• Supplied entries:
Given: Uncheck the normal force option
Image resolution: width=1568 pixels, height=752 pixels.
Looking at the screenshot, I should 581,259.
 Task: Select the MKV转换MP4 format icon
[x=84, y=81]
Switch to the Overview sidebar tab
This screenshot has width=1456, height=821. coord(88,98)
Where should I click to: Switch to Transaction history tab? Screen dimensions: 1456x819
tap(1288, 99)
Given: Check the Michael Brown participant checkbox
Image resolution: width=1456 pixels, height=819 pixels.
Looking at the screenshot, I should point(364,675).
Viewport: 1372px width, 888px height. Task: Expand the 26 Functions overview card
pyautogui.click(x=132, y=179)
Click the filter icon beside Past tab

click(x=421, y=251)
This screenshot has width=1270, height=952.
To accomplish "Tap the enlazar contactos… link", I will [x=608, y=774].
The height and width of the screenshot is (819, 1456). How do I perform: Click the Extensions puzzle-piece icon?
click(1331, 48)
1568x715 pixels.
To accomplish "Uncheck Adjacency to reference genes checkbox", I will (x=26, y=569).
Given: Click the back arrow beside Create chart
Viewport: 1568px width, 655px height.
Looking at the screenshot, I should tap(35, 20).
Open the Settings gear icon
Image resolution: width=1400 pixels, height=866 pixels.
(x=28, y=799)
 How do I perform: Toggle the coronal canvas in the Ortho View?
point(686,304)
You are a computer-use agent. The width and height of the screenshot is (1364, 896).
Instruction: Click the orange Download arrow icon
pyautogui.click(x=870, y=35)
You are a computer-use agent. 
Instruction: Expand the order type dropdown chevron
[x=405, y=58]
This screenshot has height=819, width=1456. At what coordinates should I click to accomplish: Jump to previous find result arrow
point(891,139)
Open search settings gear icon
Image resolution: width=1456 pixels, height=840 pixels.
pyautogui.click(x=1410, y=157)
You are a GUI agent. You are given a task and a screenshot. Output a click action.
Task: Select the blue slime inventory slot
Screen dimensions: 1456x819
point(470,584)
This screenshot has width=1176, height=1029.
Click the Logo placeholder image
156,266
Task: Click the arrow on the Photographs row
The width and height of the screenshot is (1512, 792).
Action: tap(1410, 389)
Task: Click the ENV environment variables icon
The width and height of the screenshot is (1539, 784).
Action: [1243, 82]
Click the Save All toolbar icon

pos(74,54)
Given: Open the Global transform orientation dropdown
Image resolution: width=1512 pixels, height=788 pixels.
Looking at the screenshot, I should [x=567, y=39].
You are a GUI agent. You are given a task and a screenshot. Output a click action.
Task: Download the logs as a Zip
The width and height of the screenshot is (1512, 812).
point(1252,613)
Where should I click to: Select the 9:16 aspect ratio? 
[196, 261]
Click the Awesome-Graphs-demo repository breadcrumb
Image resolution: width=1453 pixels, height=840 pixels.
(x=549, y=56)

• Activity: All that is needed is the exact run of lines above from the line containing "This screenshot has width=1270, height=952." through the line containing "1568x715 pixels.", both of them included.

• Exercise response:
This screenshot has width=1270, height=952.
To accomplish "Tap the enlazar contactos… link", I will [x=608, y=774].
The height and width of the screenshot is (819, 1456). How do I perform: Click the Extensions puzzle-piece icon?
click(1331, 48)
1568x715 pixels.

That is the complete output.